Arm has had a long history of research in distributed systems. In my last blog I wrote about how we have focused that research on applying Arm technology to High Performance Computing (HPC), but in the past four years we’ve also been looking at various forms of edge, fog, and in-network computing bridging sensors to supercomputers. Unlike supercomputing, distributed computing applications can be built across many different architectures, micro-architectures, and systems as can be seen in Figure 1.
Figure 1: Arm Edge to Cloud
As such, we wanted our continuous integration and deployment service to be able to simultaneously target all these heterogeneous environments. The principal service we were developing (depicted in Figure 2) was an edge computing cloud service built on top of Kubernetes, which orchestrates deployment of containers allowing developers targeting the edge to follow a similar pattern that they are already familiar with when developing and deploying to the cloud. We hosted the repository for both our applications and the underlying framework using GitLab, and so we wanted to utilise its continuous integration and deployment facilities to build and deploy Docker containers targeting multiple architectures.

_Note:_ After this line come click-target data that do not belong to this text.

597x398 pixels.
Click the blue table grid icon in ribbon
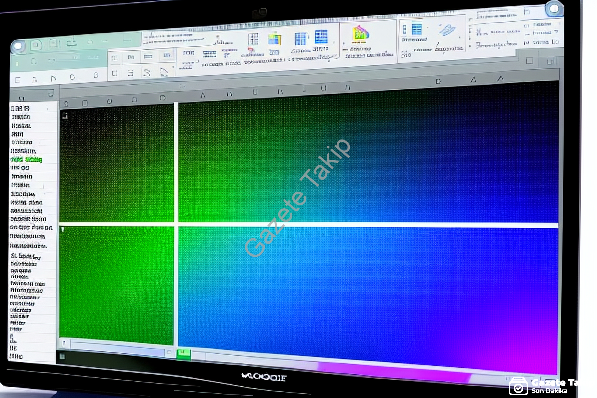pos(321,37)
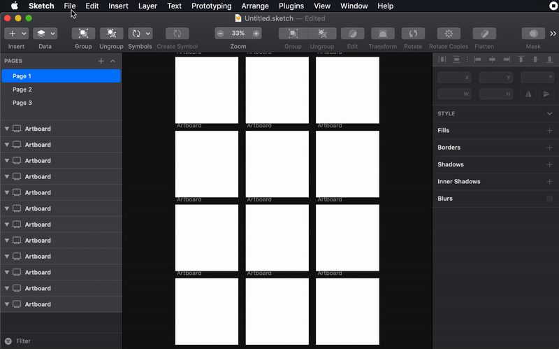This screenshot has width=559, height=349.
Task: Toggle flip horizontal button in inspector
Action: pos(528,94)
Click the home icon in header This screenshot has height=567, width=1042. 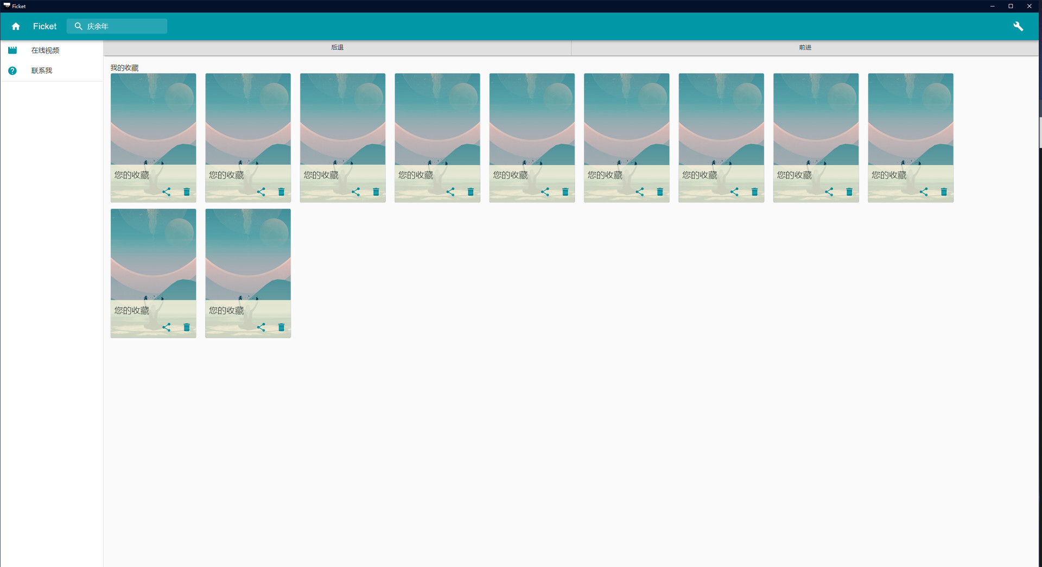[16, 26]
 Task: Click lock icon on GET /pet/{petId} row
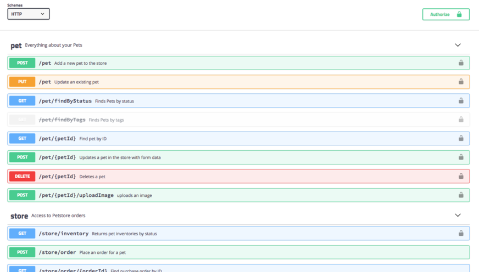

Figure 2: Arm Research Edge Compute Project
This post details the underlying facilities we utilized to build multi-architecture images on top of GitLab’s provided services and clusters. We’ve attempted to craft the templates and base images in a way that others wanting to build containers targeting multiple architectures can use them directly. If you just want the instructions for doing this, jump to the end of the article – but I figured it would be worth explaining the building blocks of the solution for those that were interested.

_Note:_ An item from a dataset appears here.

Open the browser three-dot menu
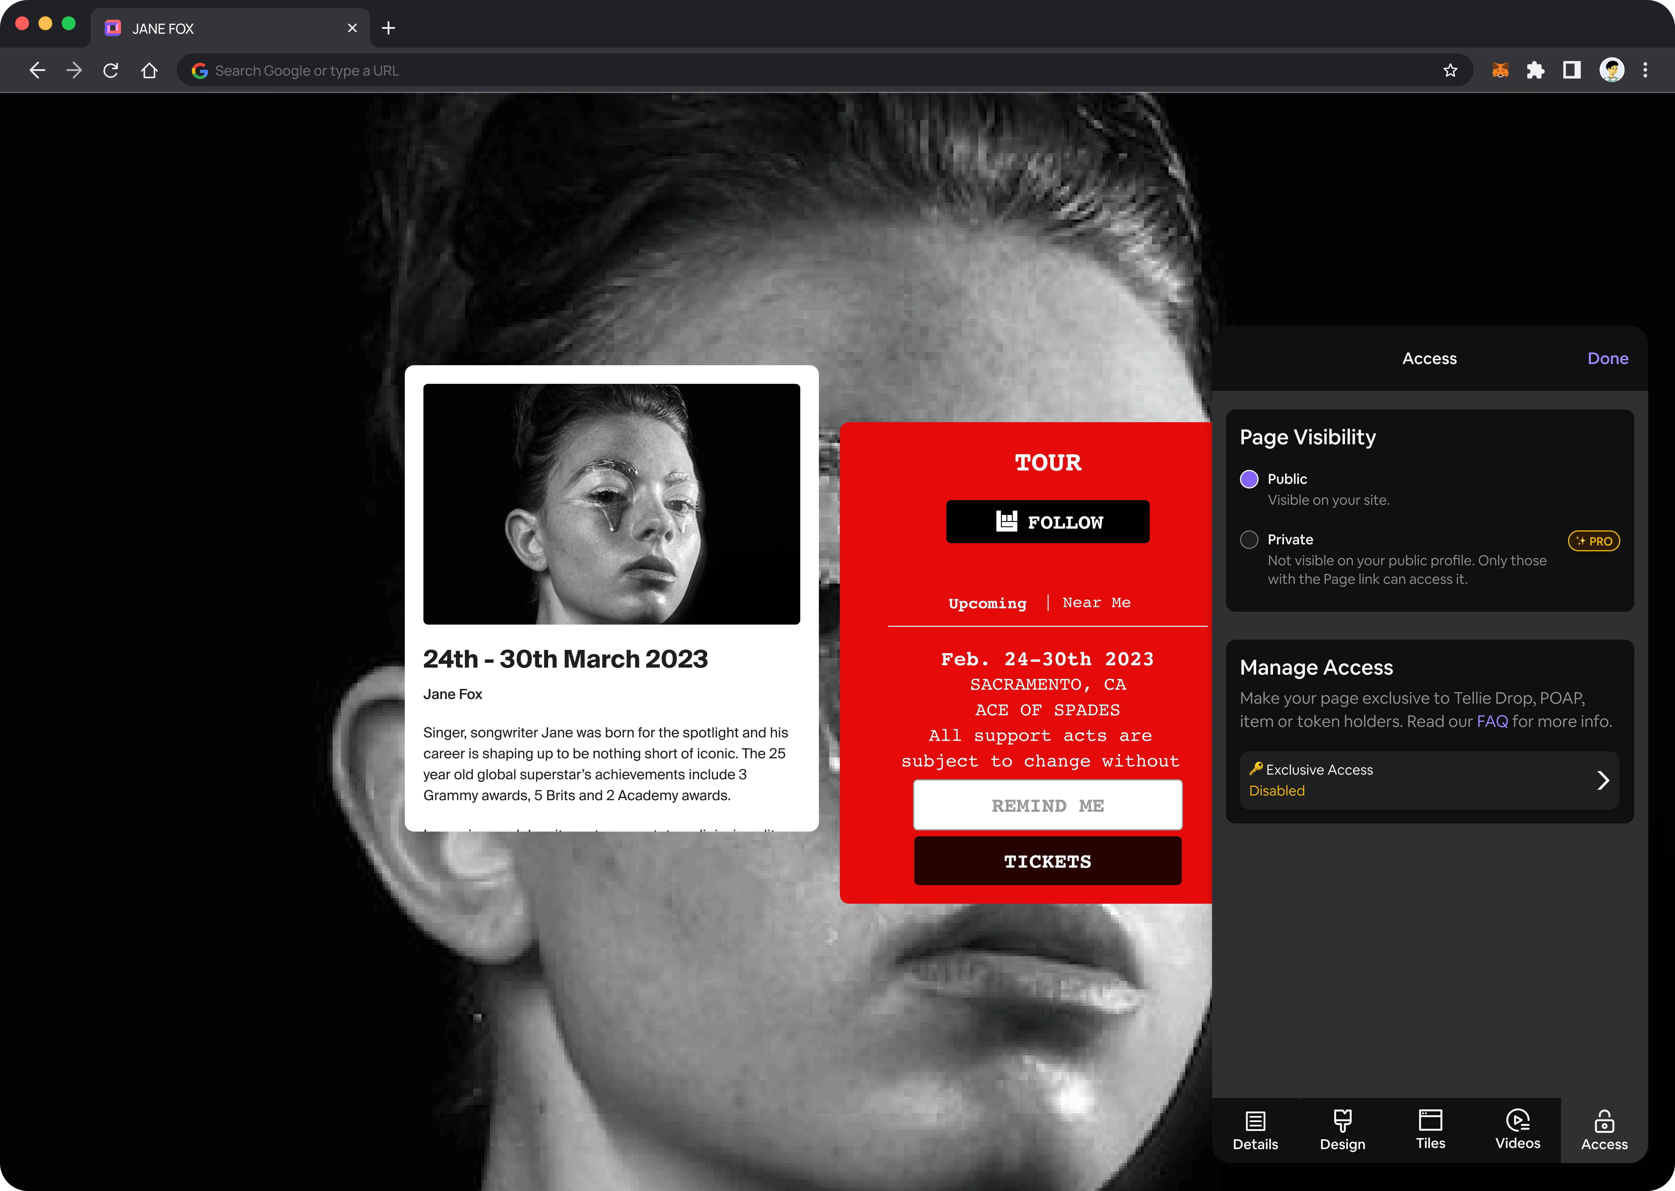The height and width of the screenshot is (1191, 1675). tap(1645, 70)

Cross-compiling for multiple architectures has historically been problematic. While compiler families have long supported being built for cross-development, maintaining multiple versions of the compilers, libraries, and support binaries for different architectures tends to be cumbersome, time consuming, and error prone. Several years ago, shortly after I joined Arm, I discovered others had found a novel way to build cross-development and execution environments using the combination of Qemu’s user space emulation and Linux’s binfmt-misc functionality.

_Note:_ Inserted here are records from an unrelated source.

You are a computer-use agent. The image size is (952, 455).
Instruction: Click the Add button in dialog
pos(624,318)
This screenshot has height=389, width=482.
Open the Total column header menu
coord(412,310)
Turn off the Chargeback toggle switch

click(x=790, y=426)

Binfmt-misc is a facility in Linux that can be used to identify runtime infrastructures for binaries based on their header. It is used to direct which shell binary should be used to interpret scripts, when to invoke special run times to execute Java, and when to use emulators to execute non-native binaries on a foreign architecture. This last feature can be used to instruct Linux to use user-space emulators (such as Qemu) to execute Arm binaries on x86 (or vice-versa). Qemu user space emulators exist for many architectures including x86, arm, power, risc-v, etc.
The challenge is that on its own, Qemu user emulation traditionally was only used for statically compiled binaries (since it wouldn’t know how to find shared libraries and other support binaries for a foreign architecture). However, clever developers realized with the right configuration of binfmt-misc (and statically compiled versions of the Qemu userspace emulator) one could chroot into a filesystem hierarchy for the foreign architecture. In other words, on an x86 environment you could execute within a Linux distro built for Arm simply by having the right Qemu-user-binfmt setup and unpacking a Arm distro someplace in your existing x86 filesystem. This configuration proved popular enough, that there were special meta-packages in Debian as well as other Linux distributions which would install the static Qemu-user emulators and configure binfmt-misc to use them.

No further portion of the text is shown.